Version Location Description Submitted by Date submitted
ePub Page Chaptwe 12, Section 3: Training No Reward Model
Figure 12-32

Figure 12-32

At the very bottom of the figure, it says, "Increase likelihood of rejected generation." Shouldn't it say "decrease" instead of "increase," as we are trying to optimize a trainable model to have a lower likelihood of generating rejected samples?

Anonymous  Sep 17, 2024 
ePub Page Chapter 1, Section "Interfacing with Large Language Models", subsection "Open Models", "NOTE" box
"NOTE" Box, second sentence

The sentence misstates the meaning of "permissive" by stating that it means a model "cannot" be used for X purposes. The opposite is true, e.g.:
- a permissive license means a model "can" be used for X purposes
- a restrictive license means a model "cannot" be used for X purposes

Original text:
"For instance, some publicly shared models have a permissive commercial license, which means that the model cannot be used for commercial purposes."
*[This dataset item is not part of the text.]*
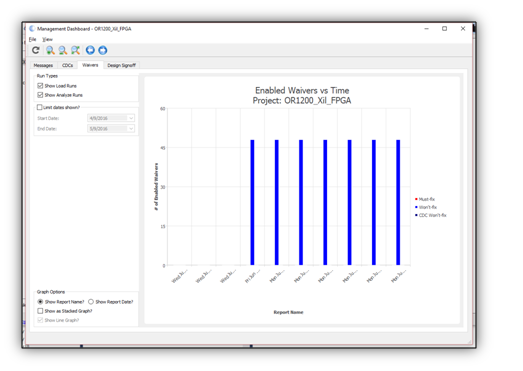Select the Show Report Date radio button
Aaron Carver  Sep 19, 2024 
O'Reilly learning platform Page Choosing a Single Token from the Probability Distribution (Sampling/Decoding)
6th paragraph (1-indexing)

In the code example where the prompt "The capital of France is" is tokenized and passed through a language model, the textbook states that the expected shape of the lm_head_output tensor is [1, 6, ...] – and I think this may be incorrect.

Since the prompt tokenizes into 5 tokens, the actual shape of `lm_head_output` should be [1, 5, ...] as the model hasn't yet predict the next token. The model provides outputs for each input token without generating additional tokens unless explicitly programmed to do so.

When checking the most probable next token, it does so by checking the last position ([-1]) but that index corresponds to 4 and not 5.

Also, I think that adding the following code snipped would enhance a lot this example:
> [print(f"{tokenizer.decode(input_ids[0][:i+1])} -> {tokenizer.decode(t_pred_next.argmax(-1))}") for i, t_pred_next in enumerate(lm_head_output[0])];
The -> code
The capital -> of
The capital of -> the
The capital of France -> is
The capital of France is -> Paris

As it states clear what's generated and what's "only yet predicted" at each steps.

Let me know your thoughts on my reasoning – looking forward to your answer! Thanks for all the amazing content and knowledge shared with the community over the past years.